Internal equilibrium means that all intensive parameters are defined, which means that their standard deviation is negligible (you can always compute an average value, but it's only representative of the system if standard deviation is small).
A system in internal equilibrium doesn't have to be in equilibrium with the outside environment, however.
While being slow helps a lot to realize this situation, it isn't strictly part of the definition. It's just the most common way to approach a quasi-static transformation in the real world.
This being said, in practice, there's one kind of equilibrium that's easily realized between a system and the outside: mechanical equilibrium. This explains why $P=P_\text{ext}$ is usually assumed for a quasi-static process, while $T=T_\text{ext}$ isn't: mechanical equilibrium is very quickly reached, while thermal equilibrium is dog slow.


*I see this the following way. "Traditional" thermodynamics is the theory of equilibrium. It doesn't say anything about system outside equibrium.

However, the trick is to replace the real transformation by an imaginary one that has the same initial and final states, but that's quasi-static in between.
You can write $\Delta U=W+Q$ for the real transformation. Since $U$ is a state parameter, $\Delta U$ has the same value for all transformations that share the same initial and final states. $Q$ and $W$, on the other hand, don't have that property.
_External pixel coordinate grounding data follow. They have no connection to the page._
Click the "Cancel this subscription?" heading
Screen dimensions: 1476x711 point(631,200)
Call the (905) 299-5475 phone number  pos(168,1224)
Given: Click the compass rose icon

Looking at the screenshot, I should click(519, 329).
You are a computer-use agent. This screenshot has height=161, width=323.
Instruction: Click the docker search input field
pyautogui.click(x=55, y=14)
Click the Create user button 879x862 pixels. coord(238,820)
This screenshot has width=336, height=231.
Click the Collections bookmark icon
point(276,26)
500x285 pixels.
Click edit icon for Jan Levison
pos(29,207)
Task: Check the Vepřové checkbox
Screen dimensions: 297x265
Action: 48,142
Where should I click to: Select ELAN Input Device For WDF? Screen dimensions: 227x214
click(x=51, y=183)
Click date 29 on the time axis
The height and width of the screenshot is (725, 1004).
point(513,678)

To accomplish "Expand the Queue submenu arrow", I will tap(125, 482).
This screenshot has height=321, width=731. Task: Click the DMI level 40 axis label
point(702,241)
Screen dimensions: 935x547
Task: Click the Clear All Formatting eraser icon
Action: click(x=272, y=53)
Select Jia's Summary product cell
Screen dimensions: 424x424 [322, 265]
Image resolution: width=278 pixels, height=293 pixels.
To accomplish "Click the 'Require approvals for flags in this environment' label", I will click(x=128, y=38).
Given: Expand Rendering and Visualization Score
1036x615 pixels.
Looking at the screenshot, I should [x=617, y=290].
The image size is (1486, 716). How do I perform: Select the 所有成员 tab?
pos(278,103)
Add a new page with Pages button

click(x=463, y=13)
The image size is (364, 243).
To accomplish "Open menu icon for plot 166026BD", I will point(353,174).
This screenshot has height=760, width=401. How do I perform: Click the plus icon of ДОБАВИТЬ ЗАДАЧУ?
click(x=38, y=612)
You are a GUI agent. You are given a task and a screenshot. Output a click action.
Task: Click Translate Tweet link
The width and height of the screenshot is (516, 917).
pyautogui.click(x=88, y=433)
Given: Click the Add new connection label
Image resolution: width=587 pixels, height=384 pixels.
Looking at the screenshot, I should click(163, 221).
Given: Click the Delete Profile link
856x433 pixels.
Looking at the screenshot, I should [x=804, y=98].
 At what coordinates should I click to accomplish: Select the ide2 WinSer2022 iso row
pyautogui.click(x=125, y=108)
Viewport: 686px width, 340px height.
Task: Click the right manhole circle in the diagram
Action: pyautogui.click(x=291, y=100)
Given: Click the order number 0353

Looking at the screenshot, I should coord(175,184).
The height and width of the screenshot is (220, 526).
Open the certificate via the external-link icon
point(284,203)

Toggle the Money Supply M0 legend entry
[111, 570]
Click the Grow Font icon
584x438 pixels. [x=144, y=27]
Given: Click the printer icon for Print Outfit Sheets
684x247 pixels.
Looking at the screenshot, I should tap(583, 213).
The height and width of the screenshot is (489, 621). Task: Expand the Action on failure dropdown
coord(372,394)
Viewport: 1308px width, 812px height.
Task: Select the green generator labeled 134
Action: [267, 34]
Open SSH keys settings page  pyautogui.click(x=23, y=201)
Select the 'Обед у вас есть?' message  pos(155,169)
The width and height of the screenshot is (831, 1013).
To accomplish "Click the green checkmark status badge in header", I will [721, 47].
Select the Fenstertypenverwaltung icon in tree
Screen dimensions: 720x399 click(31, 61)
So you want to compute $\Delta U$ for the real transformation. You can compute it for the quasi-static transformation. And since, it's quasi-static, you have internal equilibrum at all times, between two close instants $t$ and $t+dt$, you can write $dU=\delta W+\delta Q$.
That's how you can get $dU$ and, from there, derivatives. For example, if you study the evolution of an ideal gas between $t$ and $t+dt$, you might want to use $dU=C\,dT$. In principe, you can't because $T$ isn't defined during the transformation. But if you switch to the related quasi-static process, then $T$ becomes defined, and you can write that. From there you can compute $\Delta U$, which has the same value for both transformations.